462 F. Supp. 378

EXXON CORPORATION (Successor to Humble Oil & Refining Company), Chevron Oil Company, v. UNITED STATES.

C.D. 4772; Court No. 74-5-01359.

United States Customs Court.

Oct. 16, 1978.

*379Donohue & Donohue, New York City (Joseph F. Donohue, Sr., Joseph F. Donohue, Jr. and William J. Phelan, New York City, of counsel), for plaintiffs.

Barbara Allen Babcock, Asst. Atty. Gen., Washington, D. C. (Sidney N. Weiss, Trial Atty., New York City), for defendant.

FORD, Judge:

This action involves two entries of a petroleum derivative known as motor alkylate, a naphtha used as a blending stock in the manufacture of certain motor fuel. The merchandise was classified by. Customs for duty purposes as motor fuel under item 475.25, Tariff Schedules of the United States, and assessed with duty at the rate of 1.25$ per gallon.

Plaintiffs contend, due to contamination in the discharge line at the Bayway, New Jersey refinery, the results of Customs tests do not reflect the properties of the merchandise imported. The merchandise imported, plaintiffs allege, is naphtha and as such is subject to classification under item 475.35 and dutiable at 0.25$ per gallon.

The pertinent statutory provisions involved read as follows:

GENERAL HEADNOTES AND RULES OF INTERPRETATION
*******
10. General interpretative rules — For the purposes of these schedules—
(e) in the absence of special language or context which otherwise requires—
(i) a tariff classification controlled by use (other than actual use) is to be determined in accordance with the use in the United States at, or immediately prior to, the date of importation, of articles of that class or kind to which the imported articles belong, and the controlling ubo is the chief use, i. e., the use which exceeds all other uses (if any) combined;
• * ^ * * * *
Schedule 4, part 10 headnotes:
* ' * * * * * *
2. For the purposes of this part—
*******
(b) “Motor fuel" (item 475.25) is any product derived primarily from petroleum, shale, or natural gas, whether or not containing additives, which is chiefly used as a fuel in internal-combustion or other engines.
*******
475.25 Motor fuel ...................... 1.25$
per gal.
*******
475.35 Naphthas derived from petroleum, shale oil, natural gas, or combinations thereof (except motor fuel) ... 0.25$
per gal.

The record consists of the testimony of ten witnesses, five called on behalf of plaintiffs and five by defendant. In addition, plaintiffs introduced 27 exhibits and defendant 13 exhibits. In effect, the record establishes plaintiffs ordered motor alkylate C-74. The designation C-74 was Exxon specifications. (Plaintiffs’ exhibit 3.) Samples were taken before shipment, analyzed and found to be within the specifications except as to the 90 percent distillation point and the lead content. Exxon notified the shipper the merchandise was acceptable. The merchandise was tested on four separate occasions in Aruba. These tests were made prior to loading, during the loading, on board the tanker, and after completion of the loading. Plaintiffs’ exhibit 1 contains in column marked C-74 the results of the tests made on the merchandise in tank 355 from which the merchandise was drawn. The column marked “ship” indicates the results of the tests of the merchandise on the ship.
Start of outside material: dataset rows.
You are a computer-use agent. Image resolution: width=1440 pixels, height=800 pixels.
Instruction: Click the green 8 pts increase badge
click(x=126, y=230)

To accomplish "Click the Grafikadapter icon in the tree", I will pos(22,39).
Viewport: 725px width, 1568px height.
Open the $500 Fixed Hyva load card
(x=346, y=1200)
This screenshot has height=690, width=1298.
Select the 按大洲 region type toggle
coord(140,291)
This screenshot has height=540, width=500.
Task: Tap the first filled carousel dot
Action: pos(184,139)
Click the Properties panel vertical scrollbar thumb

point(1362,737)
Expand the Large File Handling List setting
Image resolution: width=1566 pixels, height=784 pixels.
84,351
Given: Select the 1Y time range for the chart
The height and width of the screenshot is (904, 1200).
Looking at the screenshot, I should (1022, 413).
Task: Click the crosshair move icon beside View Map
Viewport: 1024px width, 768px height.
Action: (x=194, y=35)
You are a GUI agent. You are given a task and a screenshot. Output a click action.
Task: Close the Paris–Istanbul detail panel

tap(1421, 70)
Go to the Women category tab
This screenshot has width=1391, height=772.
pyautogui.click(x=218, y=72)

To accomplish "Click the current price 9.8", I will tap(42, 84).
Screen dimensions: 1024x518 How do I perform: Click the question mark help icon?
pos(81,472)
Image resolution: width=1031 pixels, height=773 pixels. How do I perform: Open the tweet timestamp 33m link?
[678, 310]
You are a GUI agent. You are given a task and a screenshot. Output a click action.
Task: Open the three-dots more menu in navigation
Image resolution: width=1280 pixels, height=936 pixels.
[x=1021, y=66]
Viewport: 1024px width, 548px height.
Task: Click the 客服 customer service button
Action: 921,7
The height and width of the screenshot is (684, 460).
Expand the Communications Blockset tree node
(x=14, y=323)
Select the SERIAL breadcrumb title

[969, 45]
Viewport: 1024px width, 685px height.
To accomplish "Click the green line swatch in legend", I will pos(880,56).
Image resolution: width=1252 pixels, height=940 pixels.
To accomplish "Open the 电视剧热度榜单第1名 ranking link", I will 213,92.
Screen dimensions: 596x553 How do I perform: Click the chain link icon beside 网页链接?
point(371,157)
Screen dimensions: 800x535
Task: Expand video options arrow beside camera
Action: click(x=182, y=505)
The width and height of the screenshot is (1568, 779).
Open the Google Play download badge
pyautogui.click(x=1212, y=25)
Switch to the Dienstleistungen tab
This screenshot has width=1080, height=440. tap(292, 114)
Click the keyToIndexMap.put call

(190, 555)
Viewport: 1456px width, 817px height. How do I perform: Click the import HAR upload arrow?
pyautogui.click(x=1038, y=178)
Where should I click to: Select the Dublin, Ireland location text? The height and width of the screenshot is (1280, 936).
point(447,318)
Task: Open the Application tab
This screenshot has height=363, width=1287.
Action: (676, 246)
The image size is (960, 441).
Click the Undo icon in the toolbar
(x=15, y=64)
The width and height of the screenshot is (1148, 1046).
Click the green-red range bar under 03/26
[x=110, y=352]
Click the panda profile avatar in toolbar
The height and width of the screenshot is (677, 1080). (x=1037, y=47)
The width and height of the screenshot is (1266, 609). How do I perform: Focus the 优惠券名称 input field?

*380Evidence was also adduced by the testimony of George Vlandis, an employee of the shipping company. It was established the vessel was “dry” and various documents indicated a normal voyage with no leakage, etc. which may have caused contamination.

Upon arrival the merchandise was discharged into three tanks. The line wash to clear the discharge line was discharged into shore tank 1117 and the cargo was discharged into shore tanks 233 and 1113. Approximately half was discharged into tank 233 which contained a “heel” of alkylate (merchandise in the tank from a previous importation). Tank 233 contained 596,799 gallons to which was added from the instant importation 2,254,576 gallons. Tank 1113 contained 3,307,994 gallons as a heel to which was added from the importation 2,202,803 gallons.

According to witness Peterson the test results of tank 233 (plaintiffs’ exhibit 21), which contained the imported merchandise and the heel in the tank, was consistent with the results of the tests in Aruba (plaintiffs’ exhibit 1).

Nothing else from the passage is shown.